When analyzing patients with proximal and distal lesions after PEA separately, cardiac index only significantly improved in people with proximal disease, while RC time was lower in both groups of patients. In the BPA group, a significant reduction in RC time was also seen in those with proximal lesions.

Proximal lesions are in larger, more central arteries, while distal lesions affect smaller arteries located deeper in the lungs.

“Because most operable patients have proximal CTEPH, these patients who undergo BPA may not achieve the same cardiac output outcomes as those who undergo surgery,” the researchers wrote. “A thorough discussion of the appropriate invasive therapy among a CTEPH team is critical for optimal treatment.”

Further analysis revealed that only PEA was significantly associated with a reduction in RC time.

“This suggests that improvement of RC time might be highly correlated with treatment method in CTEPH patients,” the researchers wrote.

The study also demonstrated that a higher proportion of participants in the PEA group were symptom-free three months after the procedure than those treated with BPA (50% vs. 21.1%). Also, more patients who underwent BPA remained with residual symptoms.
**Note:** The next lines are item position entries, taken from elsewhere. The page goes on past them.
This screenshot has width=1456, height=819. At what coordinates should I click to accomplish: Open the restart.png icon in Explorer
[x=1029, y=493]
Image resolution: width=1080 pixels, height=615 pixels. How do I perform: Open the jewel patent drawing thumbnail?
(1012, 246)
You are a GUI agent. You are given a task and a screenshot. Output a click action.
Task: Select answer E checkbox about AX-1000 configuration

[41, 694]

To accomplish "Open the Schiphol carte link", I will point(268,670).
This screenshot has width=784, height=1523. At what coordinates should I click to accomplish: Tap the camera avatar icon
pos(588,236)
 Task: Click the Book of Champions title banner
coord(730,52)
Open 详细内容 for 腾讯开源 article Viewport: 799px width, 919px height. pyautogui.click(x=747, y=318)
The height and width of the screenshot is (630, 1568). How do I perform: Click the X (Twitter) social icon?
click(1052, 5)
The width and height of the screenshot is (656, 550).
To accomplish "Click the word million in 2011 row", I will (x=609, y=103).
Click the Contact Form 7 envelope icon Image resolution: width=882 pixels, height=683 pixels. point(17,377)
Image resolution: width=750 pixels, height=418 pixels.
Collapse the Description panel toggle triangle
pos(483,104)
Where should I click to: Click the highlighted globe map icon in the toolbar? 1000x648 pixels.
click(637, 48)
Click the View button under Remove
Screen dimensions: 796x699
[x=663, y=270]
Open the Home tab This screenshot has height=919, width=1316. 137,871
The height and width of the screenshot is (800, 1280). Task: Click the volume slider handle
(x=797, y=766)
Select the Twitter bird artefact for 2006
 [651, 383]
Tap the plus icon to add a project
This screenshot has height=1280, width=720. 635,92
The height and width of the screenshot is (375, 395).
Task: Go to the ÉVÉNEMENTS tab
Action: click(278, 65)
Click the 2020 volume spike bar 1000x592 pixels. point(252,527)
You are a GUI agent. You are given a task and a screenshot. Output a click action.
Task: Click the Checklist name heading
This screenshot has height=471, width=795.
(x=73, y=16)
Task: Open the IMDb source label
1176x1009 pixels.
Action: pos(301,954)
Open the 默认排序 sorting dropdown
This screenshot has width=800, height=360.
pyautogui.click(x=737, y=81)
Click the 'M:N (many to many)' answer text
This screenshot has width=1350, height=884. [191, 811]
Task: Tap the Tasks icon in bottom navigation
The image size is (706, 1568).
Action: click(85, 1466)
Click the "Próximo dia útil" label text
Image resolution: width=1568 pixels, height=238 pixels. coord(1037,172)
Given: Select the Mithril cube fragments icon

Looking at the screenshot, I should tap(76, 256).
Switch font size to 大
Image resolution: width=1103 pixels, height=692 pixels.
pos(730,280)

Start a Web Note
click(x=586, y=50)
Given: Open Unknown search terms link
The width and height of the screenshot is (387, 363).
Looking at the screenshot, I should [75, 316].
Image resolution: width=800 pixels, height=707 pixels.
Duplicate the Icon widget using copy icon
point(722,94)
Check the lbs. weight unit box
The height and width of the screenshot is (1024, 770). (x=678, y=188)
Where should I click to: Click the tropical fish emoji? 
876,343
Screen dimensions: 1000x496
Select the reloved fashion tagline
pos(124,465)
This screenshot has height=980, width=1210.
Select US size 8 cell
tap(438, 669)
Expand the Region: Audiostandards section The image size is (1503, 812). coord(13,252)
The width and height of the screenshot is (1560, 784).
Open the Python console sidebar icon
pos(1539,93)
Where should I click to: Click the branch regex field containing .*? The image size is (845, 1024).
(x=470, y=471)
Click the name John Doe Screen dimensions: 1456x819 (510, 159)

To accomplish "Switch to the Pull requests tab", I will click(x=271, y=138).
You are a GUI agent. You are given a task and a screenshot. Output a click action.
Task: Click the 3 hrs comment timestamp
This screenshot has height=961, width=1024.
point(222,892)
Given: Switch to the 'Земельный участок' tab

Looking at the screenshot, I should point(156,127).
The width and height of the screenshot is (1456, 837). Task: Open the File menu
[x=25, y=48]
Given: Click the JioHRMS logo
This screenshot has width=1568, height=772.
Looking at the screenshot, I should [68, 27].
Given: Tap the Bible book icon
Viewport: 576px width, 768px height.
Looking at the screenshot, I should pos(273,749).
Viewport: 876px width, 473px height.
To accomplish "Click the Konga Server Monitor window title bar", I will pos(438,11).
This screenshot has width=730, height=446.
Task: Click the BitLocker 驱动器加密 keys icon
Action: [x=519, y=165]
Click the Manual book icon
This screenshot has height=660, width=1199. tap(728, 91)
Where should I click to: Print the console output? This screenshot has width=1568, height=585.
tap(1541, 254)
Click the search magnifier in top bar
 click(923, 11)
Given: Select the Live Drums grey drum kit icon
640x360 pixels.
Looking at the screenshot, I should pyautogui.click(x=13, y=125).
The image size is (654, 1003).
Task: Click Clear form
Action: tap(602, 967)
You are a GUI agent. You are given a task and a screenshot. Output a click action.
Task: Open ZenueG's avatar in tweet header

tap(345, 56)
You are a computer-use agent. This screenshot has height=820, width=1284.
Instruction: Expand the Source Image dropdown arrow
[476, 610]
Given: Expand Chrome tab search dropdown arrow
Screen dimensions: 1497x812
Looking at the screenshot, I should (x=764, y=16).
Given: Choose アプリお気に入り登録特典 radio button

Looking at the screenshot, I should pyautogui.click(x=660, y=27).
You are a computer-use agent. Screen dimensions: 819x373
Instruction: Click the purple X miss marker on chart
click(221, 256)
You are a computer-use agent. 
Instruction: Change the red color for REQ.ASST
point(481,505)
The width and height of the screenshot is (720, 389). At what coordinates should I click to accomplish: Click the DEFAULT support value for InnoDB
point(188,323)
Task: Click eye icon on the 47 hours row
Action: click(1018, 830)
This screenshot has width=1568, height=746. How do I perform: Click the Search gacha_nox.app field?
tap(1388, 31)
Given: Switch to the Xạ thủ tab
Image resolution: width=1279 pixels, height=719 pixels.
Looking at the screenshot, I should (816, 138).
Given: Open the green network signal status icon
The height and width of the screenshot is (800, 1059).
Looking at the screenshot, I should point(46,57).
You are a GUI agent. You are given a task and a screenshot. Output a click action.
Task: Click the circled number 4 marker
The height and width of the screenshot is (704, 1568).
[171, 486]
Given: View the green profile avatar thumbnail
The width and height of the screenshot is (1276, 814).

“The technical approach of removing [intravascular] organized thrombi [blood clots] and thickened intima [an inner layer of blood vessels] by PEA could have a more profound impact on the pulmonary circulation and cardiac function improvements compared with BPA,” the scientists concluded.

Finally, only patients who underwent BPA experienced a significant increase in exercise ability, determined by the distance walked in the six-minute walking test (361 vs. 310 meters). Both groups experienced an improvement in their New York Heart Association functional classification, which categorizes heart failure based on the severity of symptoms and the ability to perform physical activity.